:: Stored items ::
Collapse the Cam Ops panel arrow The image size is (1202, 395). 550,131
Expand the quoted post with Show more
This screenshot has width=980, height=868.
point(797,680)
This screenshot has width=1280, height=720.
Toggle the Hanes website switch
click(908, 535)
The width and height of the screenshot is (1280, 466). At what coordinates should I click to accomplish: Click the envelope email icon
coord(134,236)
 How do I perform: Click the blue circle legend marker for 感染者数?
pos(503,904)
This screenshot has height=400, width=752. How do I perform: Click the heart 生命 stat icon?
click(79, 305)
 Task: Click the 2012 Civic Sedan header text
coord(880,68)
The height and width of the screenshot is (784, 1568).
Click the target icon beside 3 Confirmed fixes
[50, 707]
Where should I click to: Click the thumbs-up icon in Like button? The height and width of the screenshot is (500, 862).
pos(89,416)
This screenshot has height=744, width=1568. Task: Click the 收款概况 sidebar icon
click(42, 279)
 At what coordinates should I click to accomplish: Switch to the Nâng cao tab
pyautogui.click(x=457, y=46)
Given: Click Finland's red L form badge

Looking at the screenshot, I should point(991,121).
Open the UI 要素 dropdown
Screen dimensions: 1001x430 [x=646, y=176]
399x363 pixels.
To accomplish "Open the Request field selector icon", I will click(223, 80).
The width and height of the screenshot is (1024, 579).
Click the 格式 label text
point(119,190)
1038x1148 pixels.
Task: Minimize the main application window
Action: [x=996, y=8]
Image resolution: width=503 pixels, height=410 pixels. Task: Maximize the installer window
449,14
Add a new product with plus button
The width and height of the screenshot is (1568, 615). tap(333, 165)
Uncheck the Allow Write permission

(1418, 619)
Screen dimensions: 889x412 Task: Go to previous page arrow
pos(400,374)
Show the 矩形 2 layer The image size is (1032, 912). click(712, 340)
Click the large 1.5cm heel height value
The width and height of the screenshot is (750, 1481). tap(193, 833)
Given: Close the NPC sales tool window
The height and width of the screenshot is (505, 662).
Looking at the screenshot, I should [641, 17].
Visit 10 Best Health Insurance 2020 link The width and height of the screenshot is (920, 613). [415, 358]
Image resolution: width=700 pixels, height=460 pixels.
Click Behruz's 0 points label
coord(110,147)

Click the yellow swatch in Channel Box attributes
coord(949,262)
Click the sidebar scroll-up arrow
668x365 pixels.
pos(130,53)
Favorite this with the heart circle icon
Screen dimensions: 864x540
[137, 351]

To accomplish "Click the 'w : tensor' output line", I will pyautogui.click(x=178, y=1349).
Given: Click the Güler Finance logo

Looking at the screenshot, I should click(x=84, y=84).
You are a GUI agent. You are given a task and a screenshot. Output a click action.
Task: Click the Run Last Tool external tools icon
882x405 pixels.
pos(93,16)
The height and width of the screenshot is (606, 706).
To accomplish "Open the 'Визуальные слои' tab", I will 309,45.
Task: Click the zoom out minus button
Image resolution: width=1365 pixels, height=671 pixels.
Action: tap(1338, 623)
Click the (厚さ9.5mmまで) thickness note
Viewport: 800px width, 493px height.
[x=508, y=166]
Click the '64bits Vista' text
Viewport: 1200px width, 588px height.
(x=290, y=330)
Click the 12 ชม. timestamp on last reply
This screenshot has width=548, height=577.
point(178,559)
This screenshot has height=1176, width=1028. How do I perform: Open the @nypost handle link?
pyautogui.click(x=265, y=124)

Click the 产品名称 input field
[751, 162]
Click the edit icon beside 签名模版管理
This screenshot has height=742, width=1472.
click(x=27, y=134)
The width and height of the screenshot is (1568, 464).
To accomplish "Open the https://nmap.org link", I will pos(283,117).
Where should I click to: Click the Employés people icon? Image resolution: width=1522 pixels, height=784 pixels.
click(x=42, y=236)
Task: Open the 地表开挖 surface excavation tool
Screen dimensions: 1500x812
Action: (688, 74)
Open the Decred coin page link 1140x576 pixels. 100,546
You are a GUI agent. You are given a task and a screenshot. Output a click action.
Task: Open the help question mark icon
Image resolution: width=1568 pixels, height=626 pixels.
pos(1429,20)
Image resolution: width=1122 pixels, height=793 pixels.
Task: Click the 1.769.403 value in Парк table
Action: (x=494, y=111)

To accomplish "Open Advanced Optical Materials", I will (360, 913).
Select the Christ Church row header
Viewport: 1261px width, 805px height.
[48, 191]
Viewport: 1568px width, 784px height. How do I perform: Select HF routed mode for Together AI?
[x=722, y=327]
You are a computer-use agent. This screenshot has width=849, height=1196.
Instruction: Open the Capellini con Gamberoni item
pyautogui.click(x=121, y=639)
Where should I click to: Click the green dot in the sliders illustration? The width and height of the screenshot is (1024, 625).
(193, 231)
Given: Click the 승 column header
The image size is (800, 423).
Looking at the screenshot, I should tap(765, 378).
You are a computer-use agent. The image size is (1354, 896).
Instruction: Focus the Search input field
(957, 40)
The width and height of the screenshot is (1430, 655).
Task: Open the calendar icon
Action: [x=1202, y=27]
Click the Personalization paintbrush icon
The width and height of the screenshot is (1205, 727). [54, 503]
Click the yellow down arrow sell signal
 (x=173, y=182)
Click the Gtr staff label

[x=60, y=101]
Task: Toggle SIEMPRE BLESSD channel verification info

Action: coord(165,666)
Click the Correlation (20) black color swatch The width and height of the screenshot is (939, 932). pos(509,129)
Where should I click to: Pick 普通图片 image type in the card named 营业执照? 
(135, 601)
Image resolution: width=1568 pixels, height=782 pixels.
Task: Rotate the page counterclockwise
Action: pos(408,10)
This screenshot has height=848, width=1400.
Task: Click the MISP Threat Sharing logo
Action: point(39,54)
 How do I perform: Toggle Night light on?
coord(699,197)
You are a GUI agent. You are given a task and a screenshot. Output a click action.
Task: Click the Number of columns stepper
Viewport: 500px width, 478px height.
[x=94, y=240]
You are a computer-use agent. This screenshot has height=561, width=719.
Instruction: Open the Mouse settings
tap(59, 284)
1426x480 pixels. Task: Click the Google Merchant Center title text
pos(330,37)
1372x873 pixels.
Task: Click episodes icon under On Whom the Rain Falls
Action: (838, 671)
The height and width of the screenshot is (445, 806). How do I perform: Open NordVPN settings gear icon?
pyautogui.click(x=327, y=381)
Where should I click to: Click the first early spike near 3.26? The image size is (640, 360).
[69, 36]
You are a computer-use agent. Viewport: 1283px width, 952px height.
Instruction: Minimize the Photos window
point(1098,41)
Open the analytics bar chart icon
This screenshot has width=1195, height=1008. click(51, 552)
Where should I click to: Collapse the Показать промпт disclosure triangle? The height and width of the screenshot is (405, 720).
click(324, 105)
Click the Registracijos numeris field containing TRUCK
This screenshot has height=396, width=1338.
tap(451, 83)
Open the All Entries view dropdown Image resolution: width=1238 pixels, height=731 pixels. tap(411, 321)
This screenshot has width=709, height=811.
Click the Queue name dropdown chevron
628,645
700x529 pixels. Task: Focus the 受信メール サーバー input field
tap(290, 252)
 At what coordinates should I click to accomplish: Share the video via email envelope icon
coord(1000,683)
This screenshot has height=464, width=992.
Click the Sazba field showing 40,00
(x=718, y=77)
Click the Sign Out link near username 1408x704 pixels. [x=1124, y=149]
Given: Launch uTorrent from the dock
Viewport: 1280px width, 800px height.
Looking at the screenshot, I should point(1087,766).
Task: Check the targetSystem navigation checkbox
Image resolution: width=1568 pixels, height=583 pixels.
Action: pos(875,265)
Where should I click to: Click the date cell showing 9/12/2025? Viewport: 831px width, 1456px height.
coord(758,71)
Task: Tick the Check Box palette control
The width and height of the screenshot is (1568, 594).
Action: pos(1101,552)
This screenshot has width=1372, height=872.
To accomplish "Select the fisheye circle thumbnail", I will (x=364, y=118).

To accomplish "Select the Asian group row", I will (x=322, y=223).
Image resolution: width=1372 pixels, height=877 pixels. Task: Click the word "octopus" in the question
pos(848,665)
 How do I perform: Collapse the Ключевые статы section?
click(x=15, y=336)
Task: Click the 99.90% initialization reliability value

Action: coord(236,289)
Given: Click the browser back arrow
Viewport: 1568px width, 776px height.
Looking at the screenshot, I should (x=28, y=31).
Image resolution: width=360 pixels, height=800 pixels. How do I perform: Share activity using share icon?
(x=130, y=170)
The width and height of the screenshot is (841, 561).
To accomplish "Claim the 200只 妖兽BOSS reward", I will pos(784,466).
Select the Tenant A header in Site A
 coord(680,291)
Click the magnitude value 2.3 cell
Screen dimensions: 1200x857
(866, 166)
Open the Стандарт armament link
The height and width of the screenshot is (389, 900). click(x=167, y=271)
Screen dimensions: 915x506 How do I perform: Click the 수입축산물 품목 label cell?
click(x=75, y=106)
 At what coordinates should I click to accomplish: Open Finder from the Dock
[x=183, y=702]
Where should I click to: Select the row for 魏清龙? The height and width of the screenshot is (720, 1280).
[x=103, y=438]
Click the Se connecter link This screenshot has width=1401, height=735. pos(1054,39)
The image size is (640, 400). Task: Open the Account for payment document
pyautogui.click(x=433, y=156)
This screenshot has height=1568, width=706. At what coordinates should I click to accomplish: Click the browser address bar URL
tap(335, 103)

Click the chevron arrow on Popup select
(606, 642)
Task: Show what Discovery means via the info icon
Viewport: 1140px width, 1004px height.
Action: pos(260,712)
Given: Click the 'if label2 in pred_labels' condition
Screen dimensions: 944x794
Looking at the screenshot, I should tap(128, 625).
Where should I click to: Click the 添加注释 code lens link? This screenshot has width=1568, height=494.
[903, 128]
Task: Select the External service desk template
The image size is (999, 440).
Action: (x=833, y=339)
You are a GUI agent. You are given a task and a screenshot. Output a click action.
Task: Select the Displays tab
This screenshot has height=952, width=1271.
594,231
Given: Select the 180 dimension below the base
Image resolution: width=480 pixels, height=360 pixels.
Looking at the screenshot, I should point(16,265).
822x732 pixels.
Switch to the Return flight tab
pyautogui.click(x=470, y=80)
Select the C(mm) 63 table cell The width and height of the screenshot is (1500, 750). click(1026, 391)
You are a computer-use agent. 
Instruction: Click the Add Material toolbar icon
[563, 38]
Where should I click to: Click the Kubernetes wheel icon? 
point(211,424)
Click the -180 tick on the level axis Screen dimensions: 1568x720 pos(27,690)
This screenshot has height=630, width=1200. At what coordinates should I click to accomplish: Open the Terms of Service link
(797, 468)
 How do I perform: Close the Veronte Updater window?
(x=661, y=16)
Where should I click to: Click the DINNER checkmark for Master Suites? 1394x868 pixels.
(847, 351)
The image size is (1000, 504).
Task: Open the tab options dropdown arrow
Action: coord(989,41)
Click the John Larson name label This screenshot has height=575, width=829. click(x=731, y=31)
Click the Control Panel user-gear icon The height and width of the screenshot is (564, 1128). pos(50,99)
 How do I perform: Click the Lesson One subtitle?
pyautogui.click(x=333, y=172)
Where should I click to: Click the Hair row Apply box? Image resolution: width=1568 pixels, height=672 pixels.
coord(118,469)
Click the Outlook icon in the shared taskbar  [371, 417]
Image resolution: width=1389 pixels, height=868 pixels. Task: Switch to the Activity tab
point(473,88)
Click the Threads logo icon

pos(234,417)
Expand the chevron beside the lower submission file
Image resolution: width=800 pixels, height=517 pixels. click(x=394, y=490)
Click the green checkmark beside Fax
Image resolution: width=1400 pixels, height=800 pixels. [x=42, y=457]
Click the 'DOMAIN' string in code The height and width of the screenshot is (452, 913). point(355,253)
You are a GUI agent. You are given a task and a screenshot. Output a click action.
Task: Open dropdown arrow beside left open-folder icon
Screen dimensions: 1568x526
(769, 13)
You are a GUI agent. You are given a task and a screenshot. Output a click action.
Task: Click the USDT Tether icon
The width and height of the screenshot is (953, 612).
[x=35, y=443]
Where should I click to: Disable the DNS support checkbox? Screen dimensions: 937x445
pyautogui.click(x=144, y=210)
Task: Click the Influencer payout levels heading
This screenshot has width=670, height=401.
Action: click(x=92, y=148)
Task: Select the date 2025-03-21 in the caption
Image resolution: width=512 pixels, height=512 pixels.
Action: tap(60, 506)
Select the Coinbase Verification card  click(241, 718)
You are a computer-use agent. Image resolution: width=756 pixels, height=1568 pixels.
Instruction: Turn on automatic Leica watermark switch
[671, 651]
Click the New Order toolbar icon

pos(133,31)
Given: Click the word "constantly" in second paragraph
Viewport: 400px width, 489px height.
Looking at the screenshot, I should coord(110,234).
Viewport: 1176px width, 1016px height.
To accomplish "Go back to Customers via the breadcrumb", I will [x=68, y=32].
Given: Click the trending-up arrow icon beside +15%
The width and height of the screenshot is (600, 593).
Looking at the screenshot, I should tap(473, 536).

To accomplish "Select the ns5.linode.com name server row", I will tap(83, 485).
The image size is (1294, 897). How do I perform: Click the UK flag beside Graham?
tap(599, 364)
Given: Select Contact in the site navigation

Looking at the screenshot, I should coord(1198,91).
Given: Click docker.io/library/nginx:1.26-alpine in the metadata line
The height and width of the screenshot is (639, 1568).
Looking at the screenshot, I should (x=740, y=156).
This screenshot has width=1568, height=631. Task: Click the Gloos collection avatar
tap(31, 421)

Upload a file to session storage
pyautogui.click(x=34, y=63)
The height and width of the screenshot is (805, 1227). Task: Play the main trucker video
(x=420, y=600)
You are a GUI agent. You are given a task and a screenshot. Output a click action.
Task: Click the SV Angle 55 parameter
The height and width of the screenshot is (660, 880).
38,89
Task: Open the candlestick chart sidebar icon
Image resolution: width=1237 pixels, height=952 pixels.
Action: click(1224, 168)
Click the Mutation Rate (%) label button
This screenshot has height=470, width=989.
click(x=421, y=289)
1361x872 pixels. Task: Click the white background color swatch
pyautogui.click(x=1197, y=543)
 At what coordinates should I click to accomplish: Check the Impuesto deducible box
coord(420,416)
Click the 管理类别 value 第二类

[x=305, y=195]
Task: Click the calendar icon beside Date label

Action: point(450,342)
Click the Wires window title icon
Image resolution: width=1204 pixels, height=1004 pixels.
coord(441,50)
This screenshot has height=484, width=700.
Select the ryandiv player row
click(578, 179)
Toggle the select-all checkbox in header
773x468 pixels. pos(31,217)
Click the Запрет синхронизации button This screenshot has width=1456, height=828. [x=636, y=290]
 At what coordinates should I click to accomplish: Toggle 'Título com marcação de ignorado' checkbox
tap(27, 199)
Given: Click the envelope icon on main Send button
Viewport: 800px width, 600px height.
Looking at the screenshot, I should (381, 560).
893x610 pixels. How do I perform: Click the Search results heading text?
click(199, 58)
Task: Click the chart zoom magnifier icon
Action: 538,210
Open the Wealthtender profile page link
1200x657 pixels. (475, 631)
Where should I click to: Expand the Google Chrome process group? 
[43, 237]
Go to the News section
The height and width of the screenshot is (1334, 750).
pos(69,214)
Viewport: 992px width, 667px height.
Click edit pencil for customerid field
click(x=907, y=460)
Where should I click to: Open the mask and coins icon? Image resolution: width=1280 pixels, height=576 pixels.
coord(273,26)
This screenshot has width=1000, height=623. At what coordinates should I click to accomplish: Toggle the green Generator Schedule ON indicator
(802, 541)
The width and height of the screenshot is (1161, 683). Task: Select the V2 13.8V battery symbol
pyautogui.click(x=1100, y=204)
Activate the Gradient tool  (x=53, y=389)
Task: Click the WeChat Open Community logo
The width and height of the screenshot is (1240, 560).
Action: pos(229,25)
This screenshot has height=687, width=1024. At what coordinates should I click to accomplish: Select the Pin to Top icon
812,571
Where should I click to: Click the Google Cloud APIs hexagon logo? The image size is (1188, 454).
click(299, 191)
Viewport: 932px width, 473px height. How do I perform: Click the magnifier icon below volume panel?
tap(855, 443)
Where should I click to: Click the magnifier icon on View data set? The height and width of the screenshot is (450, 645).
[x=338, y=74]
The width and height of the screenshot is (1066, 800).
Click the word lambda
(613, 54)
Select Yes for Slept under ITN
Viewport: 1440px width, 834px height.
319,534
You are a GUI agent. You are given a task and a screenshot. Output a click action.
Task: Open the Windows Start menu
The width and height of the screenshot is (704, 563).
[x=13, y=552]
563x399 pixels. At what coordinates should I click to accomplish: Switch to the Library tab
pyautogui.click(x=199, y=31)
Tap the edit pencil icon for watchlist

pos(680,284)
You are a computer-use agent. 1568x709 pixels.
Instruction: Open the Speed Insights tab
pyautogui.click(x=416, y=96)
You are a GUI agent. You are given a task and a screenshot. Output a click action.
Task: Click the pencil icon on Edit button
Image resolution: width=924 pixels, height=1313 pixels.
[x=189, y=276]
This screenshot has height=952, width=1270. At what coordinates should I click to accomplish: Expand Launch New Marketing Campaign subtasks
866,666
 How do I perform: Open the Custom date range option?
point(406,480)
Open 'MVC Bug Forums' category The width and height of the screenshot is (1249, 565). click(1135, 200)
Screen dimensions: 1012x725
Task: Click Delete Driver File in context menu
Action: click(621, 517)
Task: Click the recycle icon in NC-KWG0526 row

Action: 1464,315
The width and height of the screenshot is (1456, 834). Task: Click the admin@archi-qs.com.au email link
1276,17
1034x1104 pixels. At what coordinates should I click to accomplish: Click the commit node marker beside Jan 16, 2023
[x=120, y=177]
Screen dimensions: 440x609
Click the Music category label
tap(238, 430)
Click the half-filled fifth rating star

:: EXERCISE GOAL ::
Above are the records; from them, give again exactly the lines from the one containing "The image size is (800, 423)." through the one containing "Click the Correlation", both included.

:: TASK SOLUTION ::
The image size is (800, 423).
Looking at the screenshot, I should tap(765, 378).
You are a computer-use agent. The image size is (1354, 896).
Instruction: Focus the Search input field
(957, 40)
The width and height of the screenshot is (1430, 655).
Task: Open the calendar icon
Action: [x=1202, y=27]
Click the Personalization paintbrush icon
The width and height of the screenshot is (1205, 727). [54, 503]
Click the yellow down arrow sell signal
 (x=173, y=182)
Click the Gtr staff label

[x=60, y=101]
Task: Toggle SIEMPRE BLESSD channel verification info

Action: coord(165,666)
Click the Correlation (20) black color swatch The width and height of the screenshot is (939, 932). pos(509,129)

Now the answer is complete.